Cvent - Senior Analyst - Risk & Compliance (1-2 yrs)

Cvent is a leading meetings, events, and hospitality technology provider with more than 4,800 employees and ~22,000 customers worldwide, including 53% of the Fortune 500.

Founded in 1999, Cvent delivers a comprehensive event marketing and management platform for marketers and event professionals and offers software solutions to hotels, special event venues and destinations to help them grow their group/MICE and corporate travel business.

Our technology brings millions of people together at events around the world.

In short, we're transforming the meetings and events industry through innovative technology that powers human connection.

The DNA of Cvent is our people, and our culture has an emphasis on fostering intrapreneurship - a system that encourages Cventers to think and act like individual entrepreneurs and empowers them to take action, embrace risk, and make decisions as if they had founded the company themselves.

At Cvent, we value the diverse perspectives that each individual brings.

Whether working with a team of colleagues or with clients, we ensure that we foster a culture that celebrates differences and builds on shared connections.

About the role:

- Cvent's global information security organization is seeking to hire a Security Analyst to join its Security Risk and Compliance team.

- The role will provide support for information security governance, risk management, and audit and compliance activities across Cvent.

What You Will Be Doing:

- Provide support for projects and operational tasks associated with Cvent's information security governance, risk management, and audit and compliance programs.

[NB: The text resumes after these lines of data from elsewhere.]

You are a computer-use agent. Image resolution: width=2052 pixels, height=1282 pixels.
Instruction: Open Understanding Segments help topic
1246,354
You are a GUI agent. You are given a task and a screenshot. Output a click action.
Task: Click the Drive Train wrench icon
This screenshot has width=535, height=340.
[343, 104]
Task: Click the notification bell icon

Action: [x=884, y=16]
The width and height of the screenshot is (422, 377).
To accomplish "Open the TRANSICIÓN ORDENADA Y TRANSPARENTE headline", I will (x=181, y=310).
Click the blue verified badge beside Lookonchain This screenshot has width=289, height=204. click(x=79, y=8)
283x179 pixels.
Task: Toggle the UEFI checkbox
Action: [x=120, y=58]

Duties will include, but may not be limited to:

- Plan and execute SOC 1 and SOC 2 audits, including defining audit scope, objectives, and methodologies.

- Conduct detailed testing of internal controls related to IT systems & Infrastructure.

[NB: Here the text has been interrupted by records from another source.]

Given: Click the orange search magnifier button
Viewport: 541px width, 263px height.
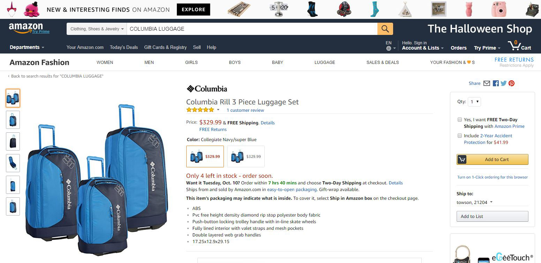Looking at the screenshot, I should (x=385, y=29).
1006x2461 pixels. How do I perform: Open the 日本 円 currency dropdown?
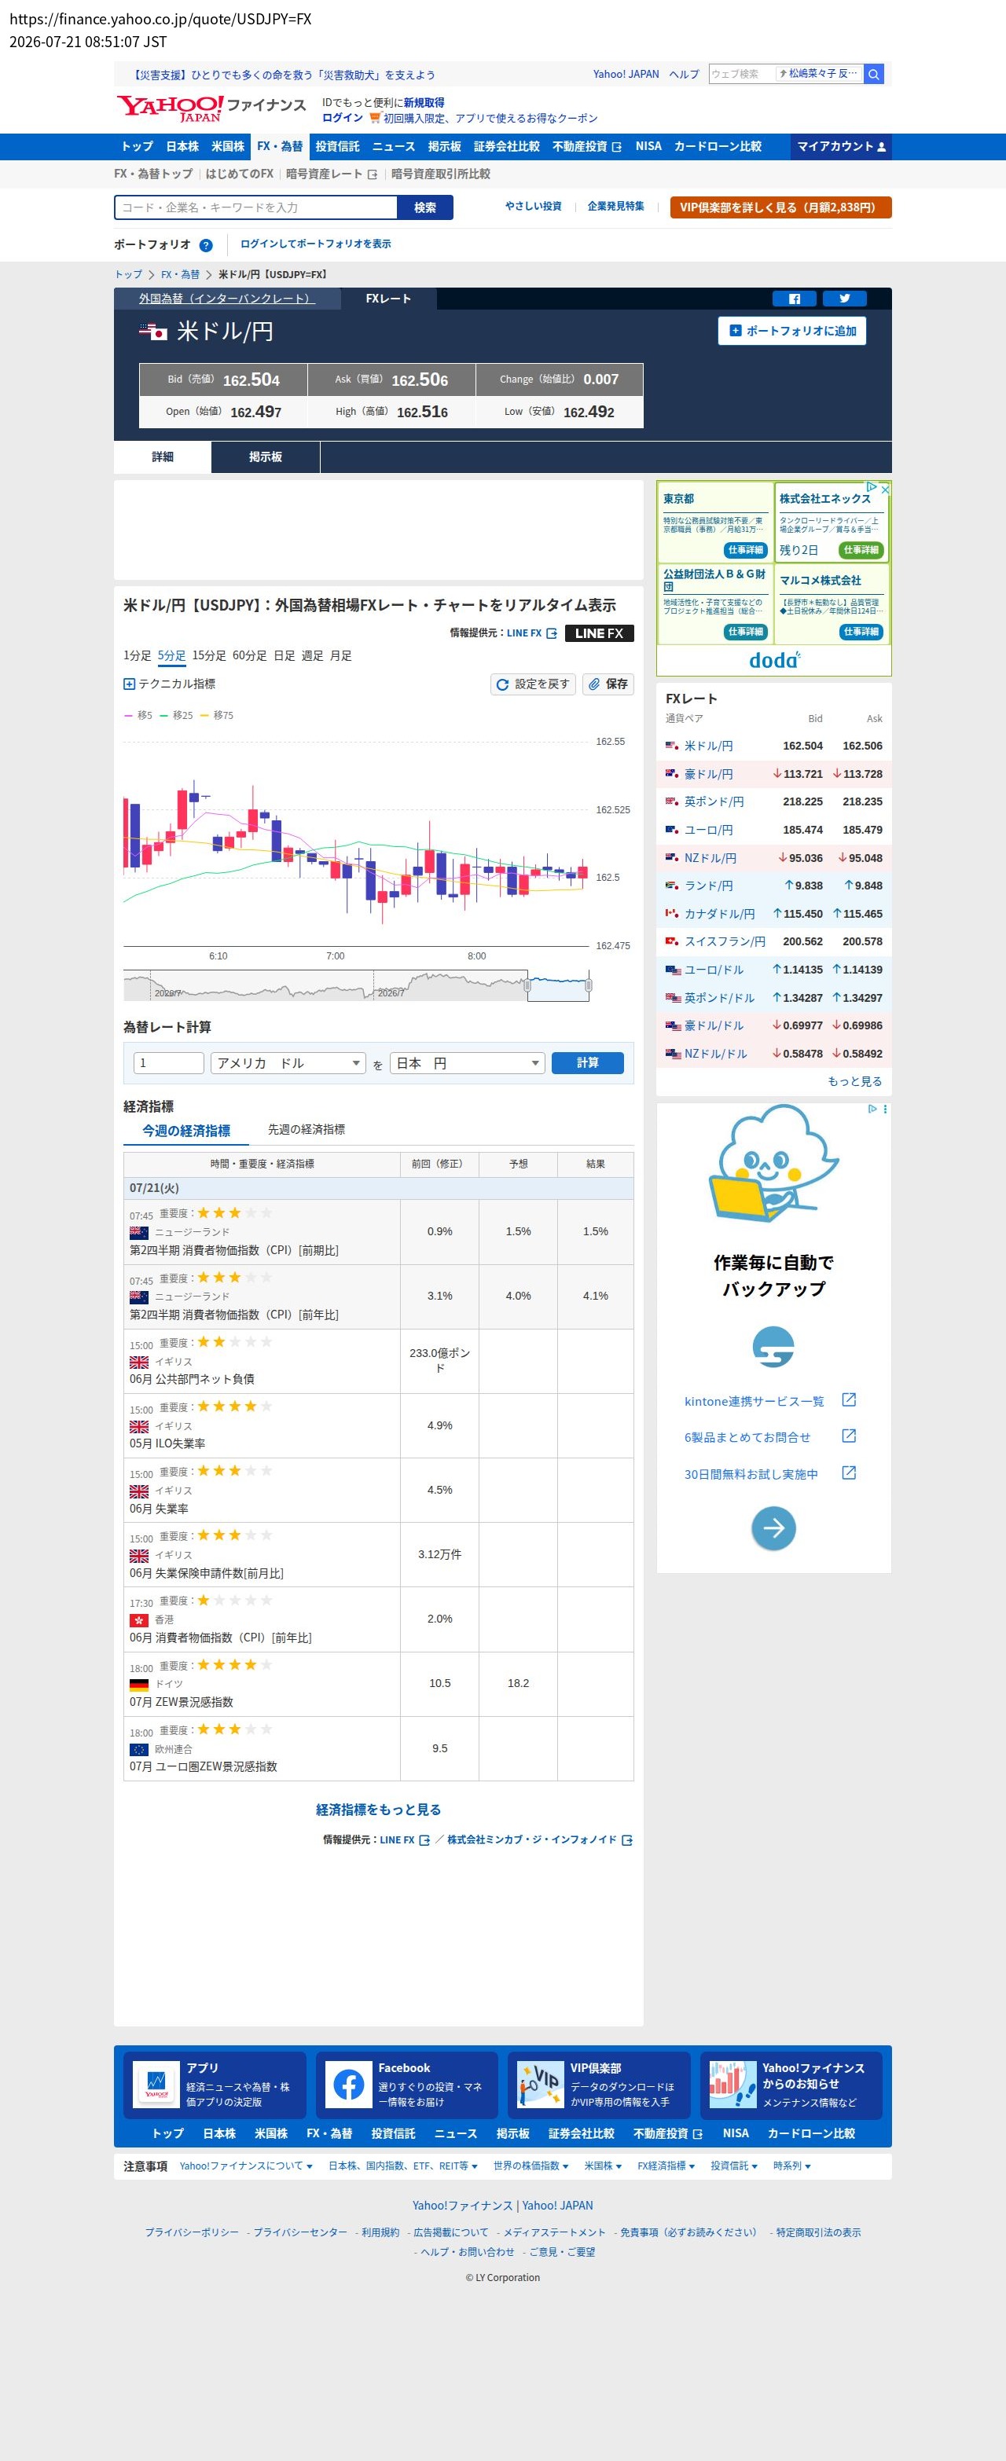click(467, 1063)
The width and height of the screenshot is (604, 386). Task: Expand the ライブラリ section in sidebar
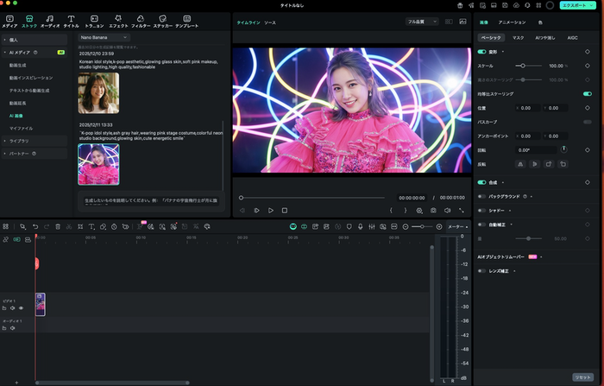[x=19, y=140]
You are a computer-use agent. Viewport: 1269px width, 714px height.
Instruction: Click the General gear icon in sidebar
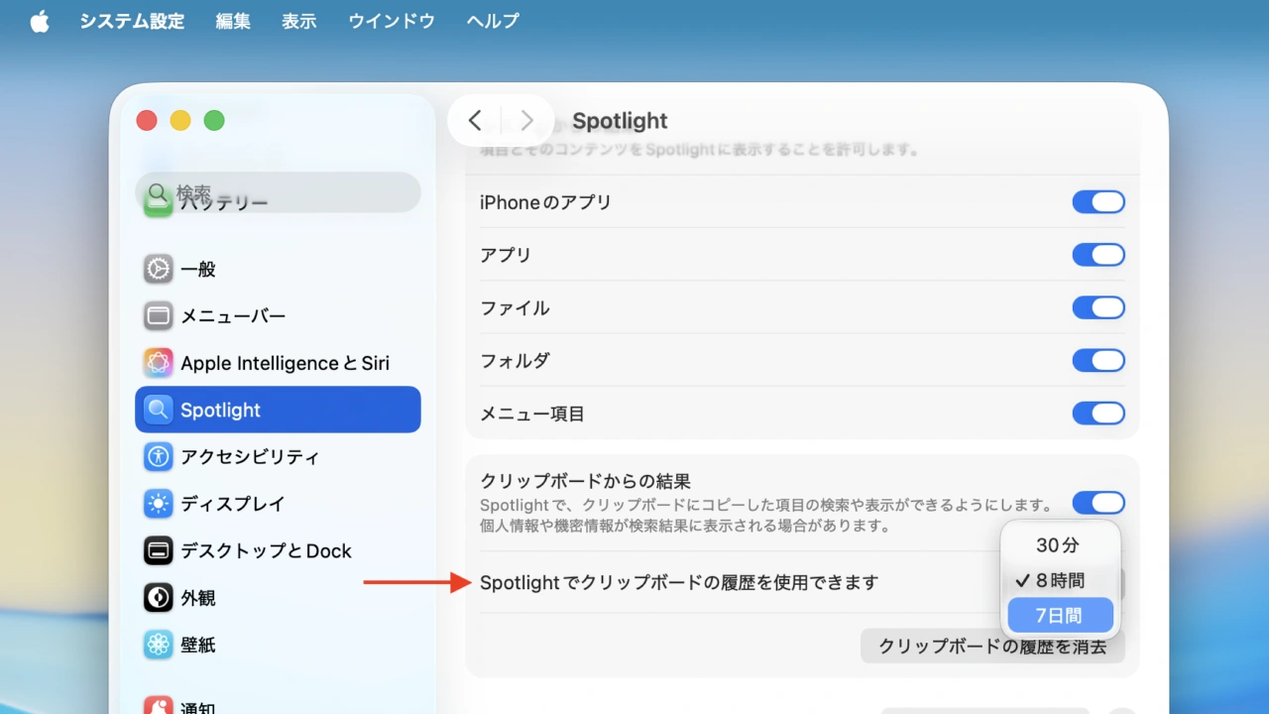click(158, 269)
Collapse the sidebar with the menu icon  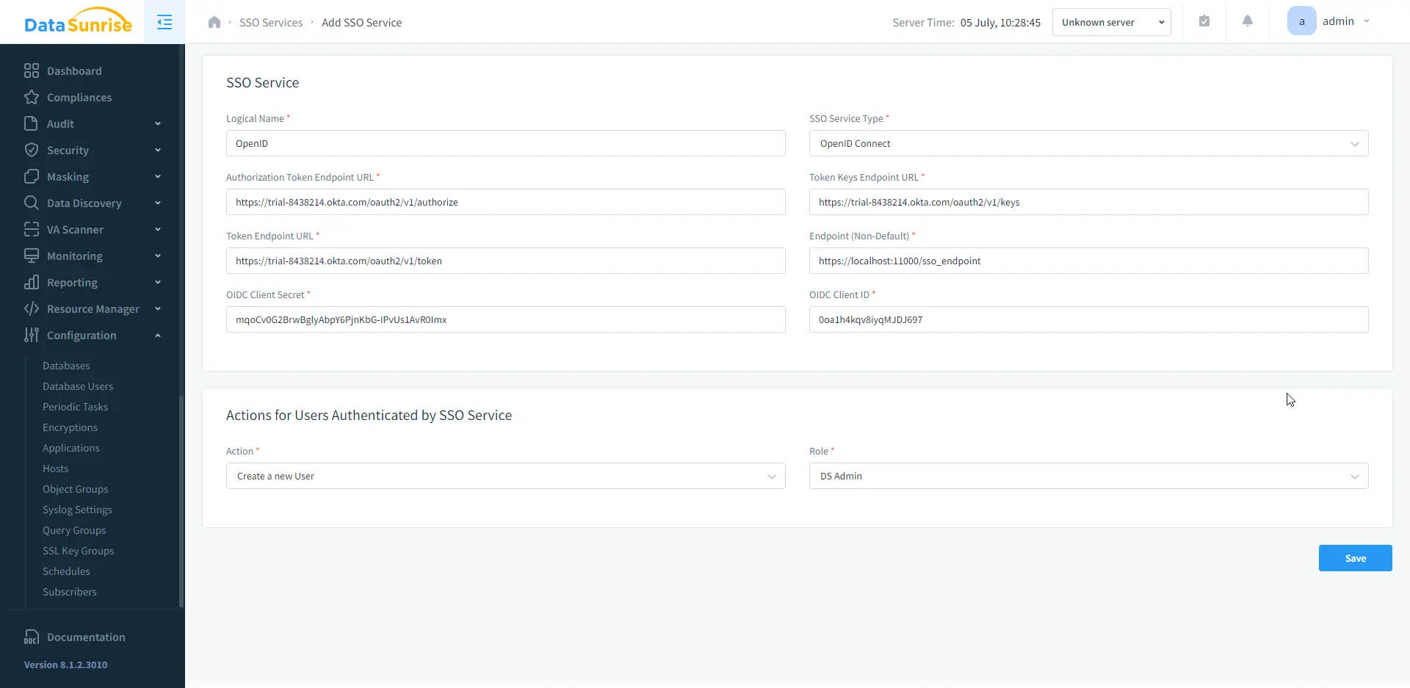(x=165, y=22)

- Prepare comprehensive reports/documents summarizing findings, including control deficiencies and recommendations for remediation.

- Ensure audits are conducted in compliance with relevant standards, including AICPA guidelines, and applicable regulatory requirements.

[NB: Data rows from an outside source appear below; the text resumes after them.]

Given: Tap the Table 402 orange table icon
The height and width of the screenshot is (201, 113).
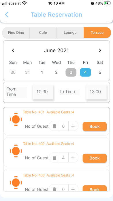Looking at the screenshot, I should 16,151.
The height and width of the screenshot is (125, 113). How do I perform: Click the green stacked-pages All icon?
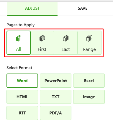[x=19, y=38]
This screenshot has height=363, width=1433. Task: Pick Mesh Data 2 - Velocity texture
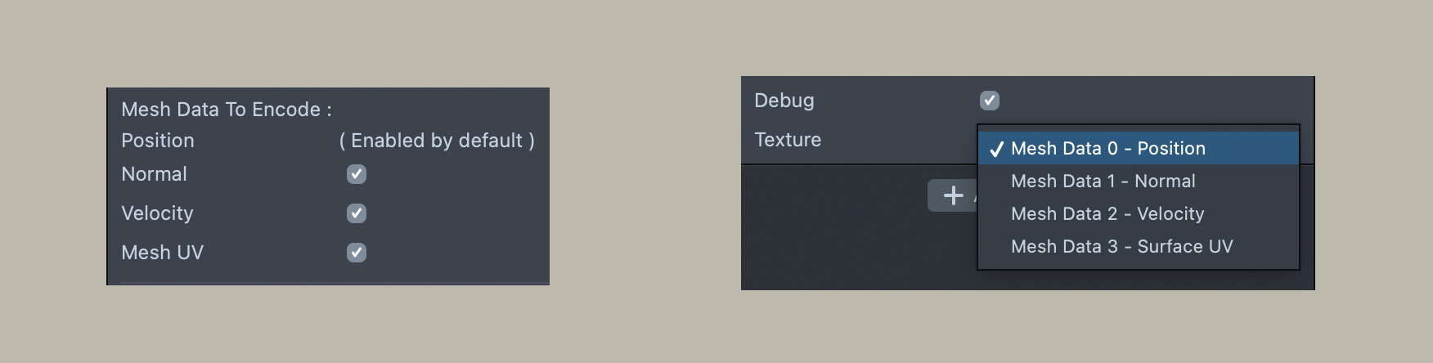[x=1107, y=214]
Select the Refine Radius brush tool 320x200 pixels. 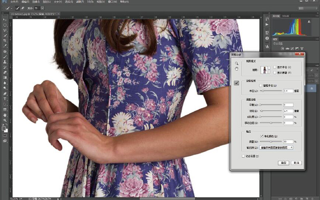click(236, 83)

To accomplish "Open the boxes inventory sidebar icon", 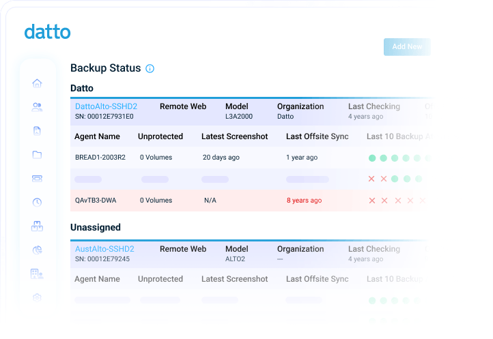I will pos(37,226).
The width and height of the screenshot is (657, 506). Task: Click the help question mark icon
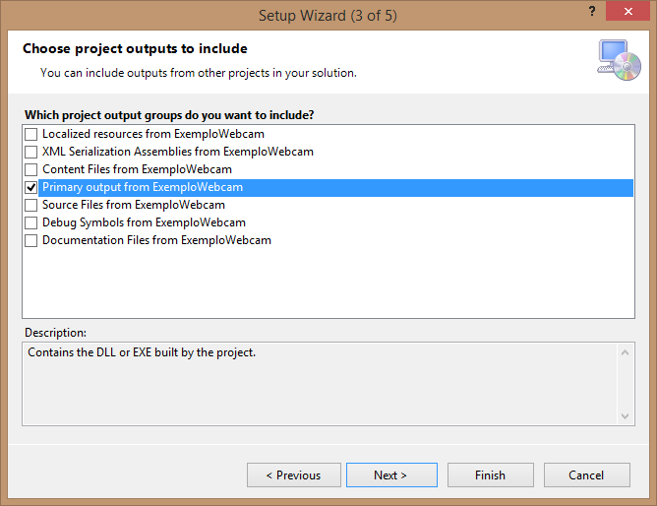pos(592,11)
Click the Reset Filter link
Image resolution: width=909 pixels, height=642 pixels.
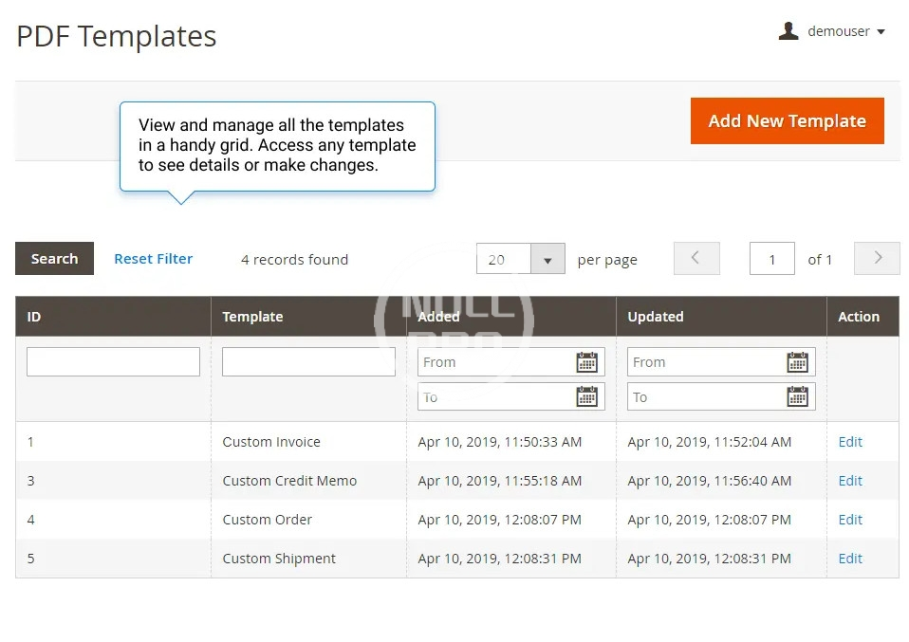coord(153,259)
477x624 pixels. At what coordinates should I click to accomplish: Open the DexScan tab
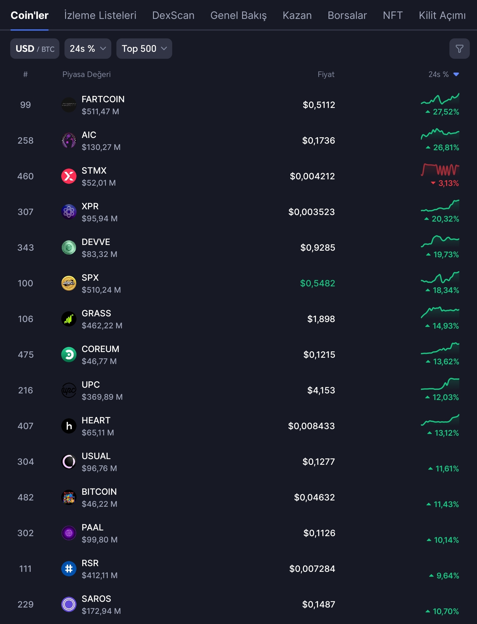pos(173,15)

- Stay up-to-date with changes in SOC standards, industry best practices, and emerging risks.

- Perform testing of IT general controls on ICFR.

- Support annual security compliance and regulatory audits (e.g, PCI DSS, ISO 27001:2013, ISO 27701, TXRAMP etc).

- Should be able to perform effective Risk Management of IT systems and processes, ensuring compliance with regulatory standards and mitigating potential security threats.

- Support the third-party/vendor security risk assessment process; monitor and report on progress of third-party/vendor security risk treatment activities by business owners.

- Assist with maintenance of information security program documentation consisting of information security policies, standards, and guidelines, and coordinating management ratification of policies and standards at regular intervals.

- Participate in improving the overall Security culture across Cvent; contribute to employee security awareness campaigns and educational activities to address areas of potential risk and/or gaps in compliance.

What You Need for this Position:

- 4-8 years of demonstrable experience in security risk management, auditing and compliance, with a focus on supporting security risk assessments and security audit and compliance activities.

- Good interpersonal communication skills with experience and confidence in collaborating with internal and external partners and stakeholders to develop productive relationships and achieve positive security risk management outcomes.

- Ability to learn quickly with a willingness to take ownership for new projects and learning new technologies and methodologies.

- Strong understanding of SOC 1 and SOC 2 frameworks and requirements.

- Proficiency in auditing principles, internal controls, and risk management.

- Good understanding of industry standards for compliance such as ISO 27001:2013, ISO 27701, PCI DSS, and SSAE 18 SOC 1 / SOC 2 attestation standards.

- Basic understanding of risk assessment methodologies and best practices.

- Ability and willingness to produce and maintain documentation and reports, specifically developing policies, standards, risk assessment reports, and other forms of Security Risk Management Program documentation.

- Proficiency with productivity and collaboration tools, such as Microsoft Office, Slack, Box, and Zoom.

- Excellent presentation and written communications skills and a team-focused attitude.

- Possess or actively seeking information security or IT audit certifications, such as CISSP, CISA, CISM CRISC, or their equivalent.